__SUPPLIED RECORDS__
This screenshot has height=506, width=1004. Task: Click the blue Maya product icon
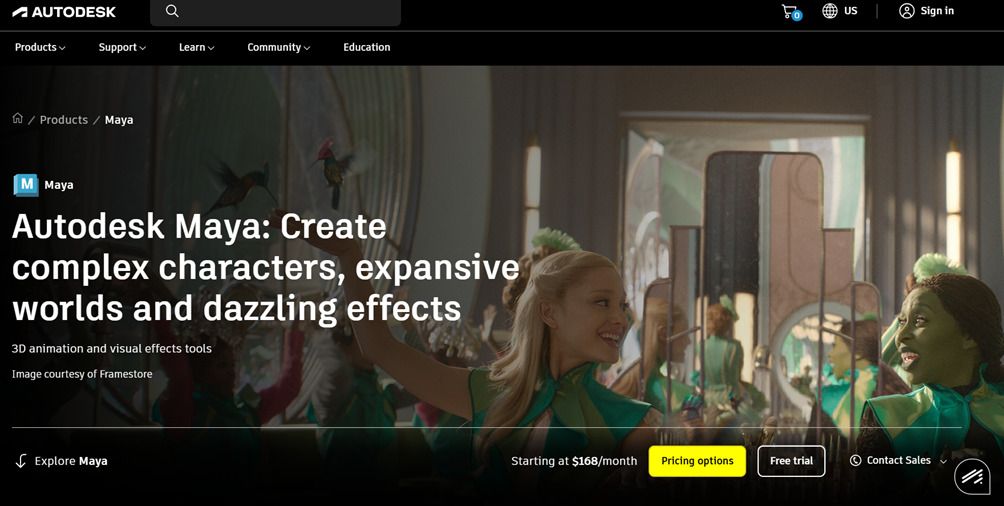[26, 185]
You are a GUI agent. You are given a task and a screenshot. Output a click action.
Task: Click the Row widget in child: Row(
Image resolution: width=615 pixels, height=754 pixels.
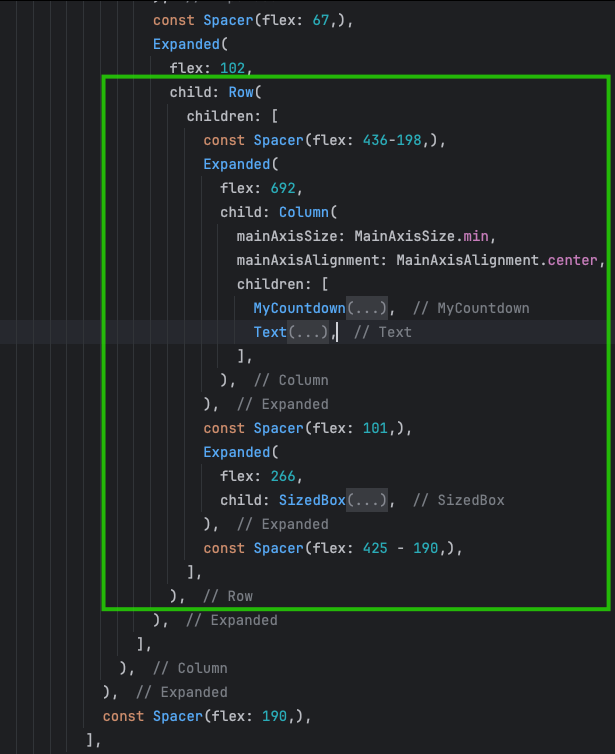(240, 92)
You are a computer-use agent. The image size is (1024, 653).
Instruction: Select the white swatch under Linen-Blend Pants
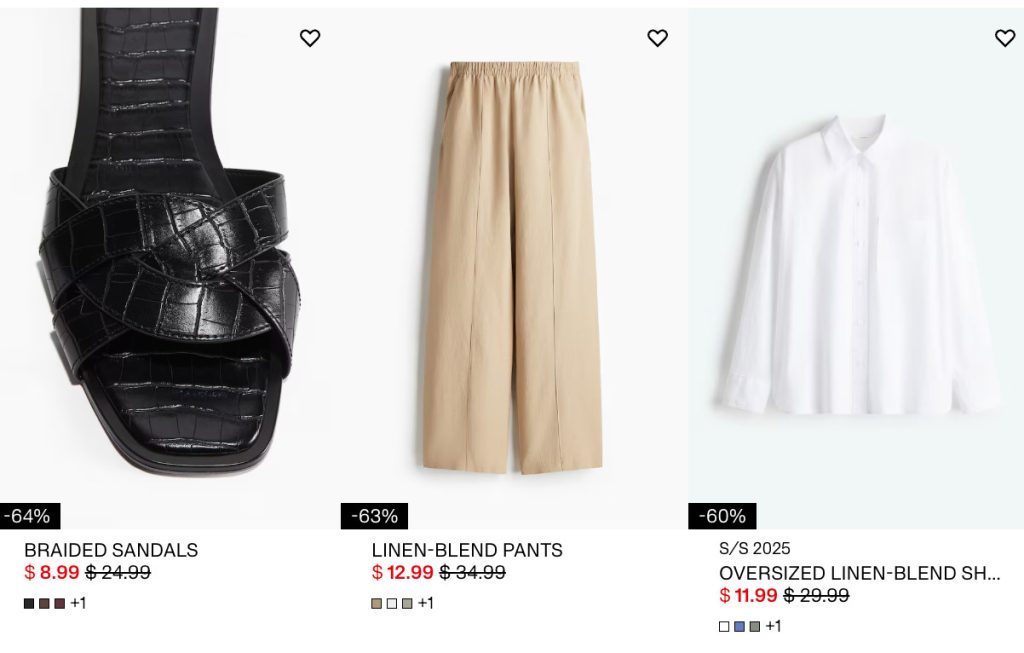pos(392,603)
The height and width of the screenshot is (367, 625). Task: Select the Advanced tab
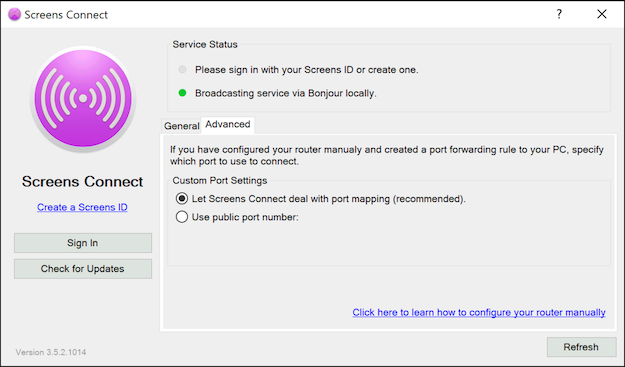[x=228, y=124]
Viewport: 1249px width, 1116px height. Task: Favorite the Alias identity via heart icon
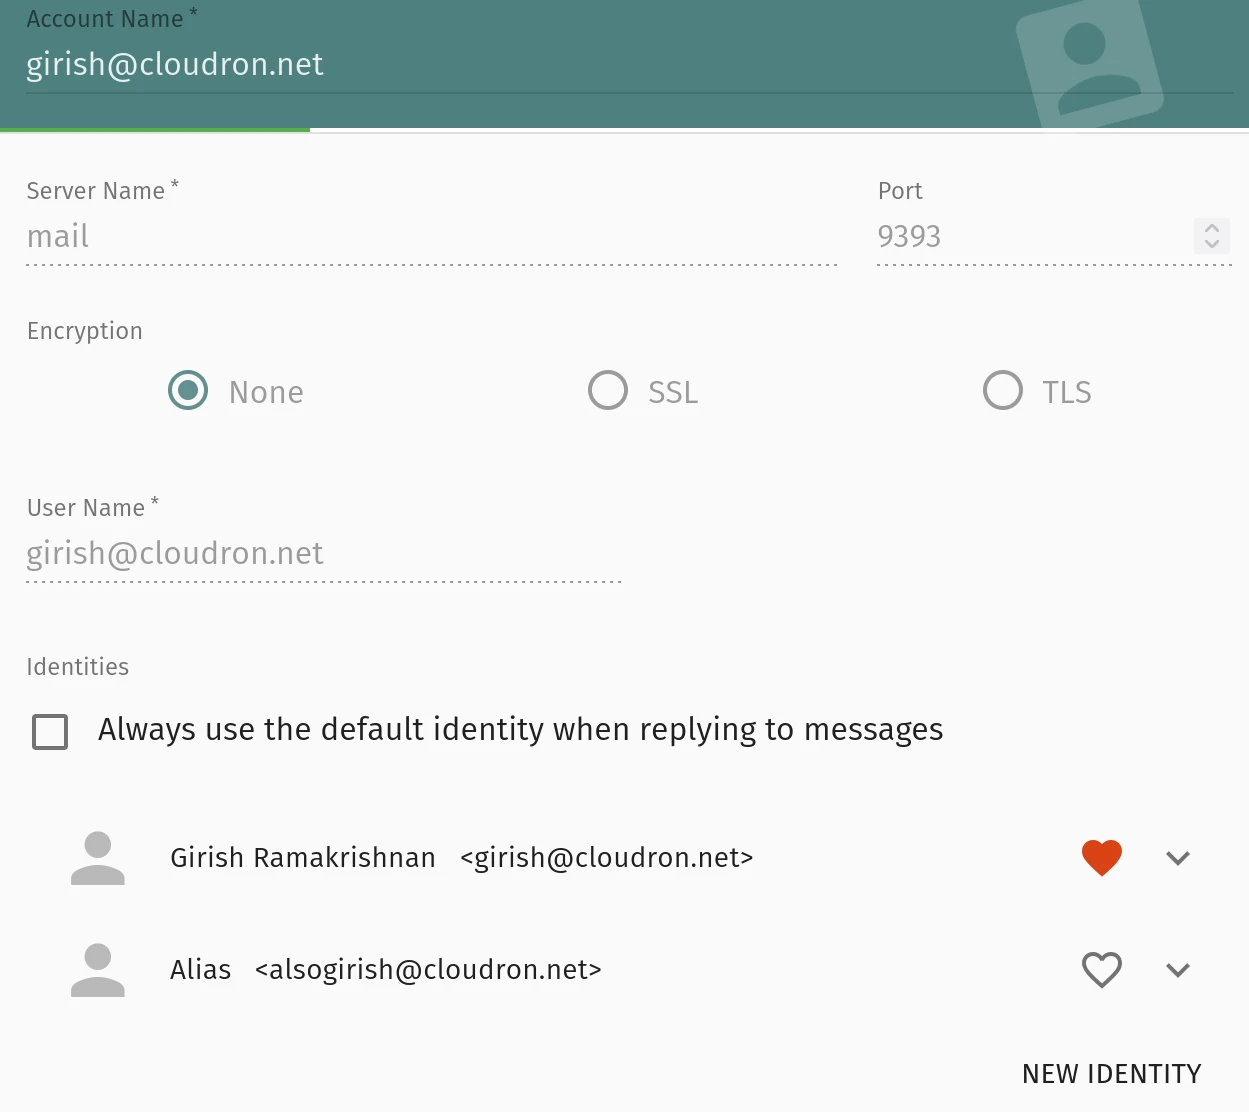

__PROBLEM DESCRIPTION__
Find each line in the records that contains the word "agent", matching case exactly, and copy those lines.

__WORKED SOLUTION__
You are a GUI agent. You are given a task and a screenshot. Output a click action.
You are a computer-use agent. The image size is (1024, 653).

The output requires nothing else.